(GIVEN RECORDS)
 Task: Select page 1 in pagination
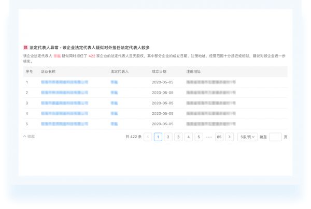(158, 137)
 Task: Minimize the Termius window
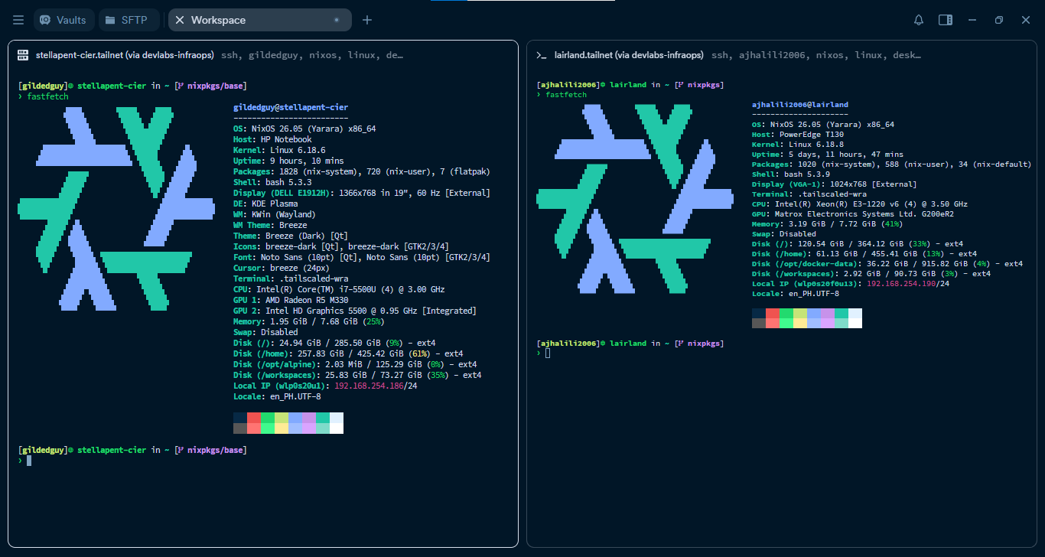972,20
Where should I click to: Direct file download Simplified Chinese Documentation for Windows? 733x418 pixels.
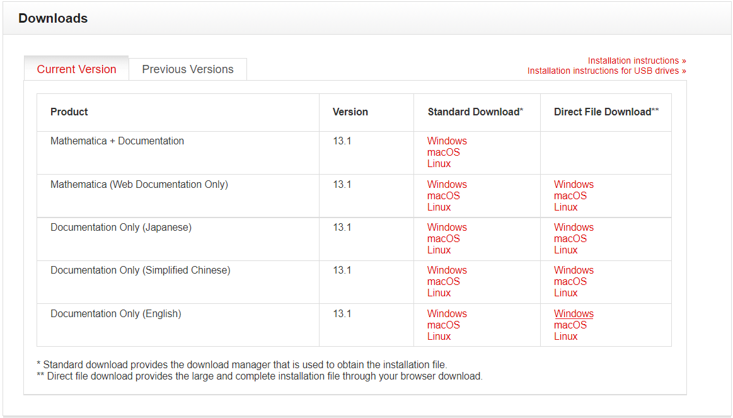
(End GIVEN RECORDS)
# ACTIVITY:
Could you repeat all of the material exactly? Pictures should not be copied.

# WRITTEN ANSWER:
 Task: Select page 1 in pagination
(158, 137)
 Task: Minimize the Termius window
972,20
Where should I click to: Direct file download Simplified Chinese Documentation for Windows? 733x418 pixels.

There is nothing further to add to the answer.